1. Shalit P, Gallant J, Mills A, et al. Long-term tolerability of elvitegravir/cobicistat/emtricitabine/tenofovir DF compared to efavirenz/emtricitabine/tenofovir DF or ritonavir-boosted atazanavir plus emtricitabine/tenofovir DF in treatment-naive HIV-1-infected subjects. 53rd ICAAC. September 10-13, 2013. Denver. Abstract H-671.
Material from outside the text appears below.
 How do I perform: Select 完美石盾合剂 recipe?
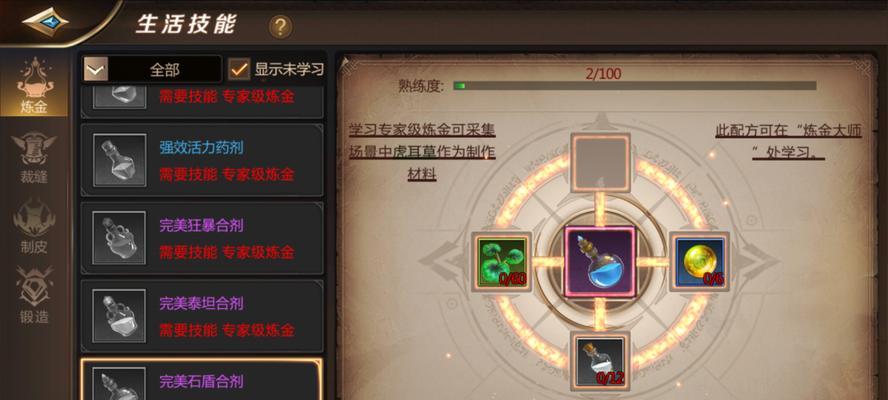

2. Zolopa A, Sax PE, DeJesus E, et al. A randomized double-blind comparison of coformulated elvitegravir/cobicistat/emtricitabine/tenofovir disoproxil fumarate versus efavirenz/emtricitabine/tenofovir disoproxil fumarate for initial treatment of HIV-1 infection: analysis of week 96 results. J Acquir Immune Defic Syndr. 2013;63:96-100.
3. Rockstroh JK, DeJesus E, Henry K, et al. A randomized, double-blind comparison of coformulated elvitegravir/cobicistat/emtricitabine/tenofovir DF vs ritonavir-boosted atazanavir plus coformulated emtricitabine and tenofovir DF for initial treatment of HIV-1 infection: analysis of week 96 results. J Acquir Immune Defic Syndr. 2013;62:483-486.